For savers with larger cash positions, this is a significant advantage over parking everything at a single bank.
Brokered CDs make building a CD ladder far easier
A CD ladder is a strategy where you split your cash across multiple CDs with staggered maturity dates.
So, instead of locking all your money into one 3-year CD, you spread it across 1-year, 2-year, and 3-year CDs so that a portion of your money matures every year. This gives you regular access to cash while still capturing higher yields on longer-term CDs.
According to Schwab, a single brokerage firm will generally offer a wide enough range of maturity dates to build a one-, two-, or five-year ladder that meets your investment goals. Doing the same thing with bank CDs would mean visiting multiple individual banks, filling out separate paperwork at each one, and managing multiple statements.
A practical CD ladder example
Here’s how a basic 3-year CD ladder might work with $30,000:
- $10,000 in a 1-year brokered CD
- $10,000 in a 2-year brokered CD
- $10,000 in a 3-year brokered CD
When the 1-year CD matures, you reinvest it into a new 3-year CD. A year later, the original 2-year CD matures, and you do the same. Over time, you always have a CD maturing annually, and your entire ladder earns the higher rates that longer-term CDs tend to offer. Through a brokerage, you can build and manage this entire structure in one account.
The trade-offs you need to understand before buying brokered CDs
Brokered CDs are not a straight upgrade over bank CDs. They come with specific risks that Schwab outlines clearly, and if you don’t understand them before buying, you could end up worse off.
Selling early could mean losing money
Unlike bank CDs, most brokered CDs don’t charge early withdrawal penalties. Instead, if you need your money before maturity, you sell the CD on the secondary market. The price you get depends on current interest rates.
If rates have risen since you bought your CD, your lower-yielding CD will be worth less than what you paid for it. If rates have fallen, you could sell at a profit.

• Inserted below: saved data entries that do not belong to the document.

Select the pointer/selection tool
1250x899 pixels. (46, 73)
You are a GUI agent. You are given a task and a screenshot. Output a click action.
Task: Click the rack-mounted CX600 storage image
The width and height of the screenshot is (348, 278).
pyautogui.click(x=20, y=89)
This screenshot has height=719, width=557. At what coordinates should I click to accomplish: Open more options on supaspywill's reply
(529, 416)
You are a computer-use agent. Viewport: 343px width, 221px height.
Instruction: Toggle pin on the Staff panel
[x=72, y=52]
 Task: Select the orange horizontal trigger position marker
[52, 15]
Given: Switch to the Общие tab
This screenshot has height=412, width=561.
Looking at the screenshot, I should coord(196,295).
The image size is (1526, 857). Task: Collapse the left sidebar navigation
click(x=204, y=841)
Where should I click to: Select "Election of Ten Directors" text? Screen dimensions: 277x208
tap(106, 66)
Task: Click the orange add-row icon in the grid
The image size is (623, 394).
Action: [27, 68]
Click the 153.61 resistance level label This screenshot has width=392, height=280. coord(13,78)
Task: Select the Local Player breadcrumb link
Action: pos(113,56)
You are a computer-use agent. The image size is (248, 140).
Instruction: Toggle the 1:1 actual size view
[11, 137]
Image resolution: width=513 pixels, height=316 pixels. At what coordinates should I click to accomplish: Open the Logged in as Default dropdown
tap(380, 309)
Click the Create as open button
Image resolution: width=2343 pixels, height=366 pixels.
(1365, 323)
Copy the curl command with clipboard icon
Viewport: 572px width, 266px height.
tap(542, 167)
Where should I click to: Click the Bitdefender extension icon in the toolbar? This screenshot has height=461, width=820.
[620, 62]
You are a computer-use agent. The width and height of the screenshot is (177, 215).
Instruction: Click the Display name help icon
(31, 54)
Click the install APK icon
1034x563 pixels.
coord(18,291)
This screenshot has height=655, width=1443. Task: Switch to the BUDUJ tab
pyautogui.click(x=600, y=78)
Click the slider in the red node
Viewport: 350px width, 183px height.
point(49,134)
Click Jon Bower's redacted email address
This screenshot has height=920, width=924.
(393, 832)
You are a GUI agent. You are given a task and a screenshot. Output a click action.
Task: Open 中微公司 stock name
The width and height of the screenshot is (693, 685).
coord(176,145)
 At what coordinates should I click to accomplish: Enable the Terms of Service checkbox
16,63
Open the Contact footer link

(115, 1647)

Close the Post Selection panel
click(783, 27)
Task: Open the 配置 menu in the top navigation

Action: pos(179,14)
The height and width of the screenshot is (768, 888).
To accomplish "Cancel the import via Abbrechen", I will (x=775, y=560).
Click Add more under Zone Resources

But there’s no guarantee of either outcome, and there’s no guarantee a buyer will be available at the price you want.
Callable CDs can cut your returns short
Some brokered CDs are callable, meaning the issuing bank can redeem the CD before its maturity date. Schwab notes that this typically happens when interest rates decline.
The bank calls back your higher-rate CD, returns your principal and earned interest, and you’re left to reinvest at whatever lower rates are available. Before buying any brokered CD, you should check whether it’s callable or non-callable.
Brokered CDs pay simple interest, not compound interest
Here’s a detail that often gets overlooked. Bank CDs typically compound interest daily or monthly, meaning your interest earns interest over the term. Brokered CDs, on the other hand, generally pay simple interest.
According to an E*TRADE’s comparison of bank and brokered CDs, interest from a brokered CD is deposited into your cash account rather than reinvested into the CD itself. On smaller amounts or over shorter terms, the difference is minimal, but over longer periods and with larger balances, compound interest adds up.
Brokered CDs make the most sense for these types of savers
Not everyone needs to switch from bank CDs to brokered CDs. If you have a small amount to park for a short period and your bank offers a competitive rate, a traditional CD may be perfectly fine. But for certain types of savers, brokered CDs fill gaps that bank CDs cannot.
Scenarios where brokered CDs are worth exploring
- You have more than $250,000 in cash savings: Spreading your CDs across multiple issuing banks through a brokerage account gives you FDIC coverage on each CD without the hassle of managing separate bank relationships.
- You want to build a CD ladder: The variety of maturities available through a brokerage makes laddering straightforward. You can manage a 5-year ladder from a single account.
- You already have a brokerage account: If you hold investments at Schwab, Fidelity, or Vanguard, you can add brokered CDs alongside your stocks and bonds without opening a new account.
- Your bank’s CD rates are below average: Major brick-and-mortar banks often offer lower CD rates than online banks and brokered options. If your bank is paying 2.5% on a 1-year CD while brokered CDs are paying closer to 4%, the difference on a $50,000 deposit is $750 in a single year.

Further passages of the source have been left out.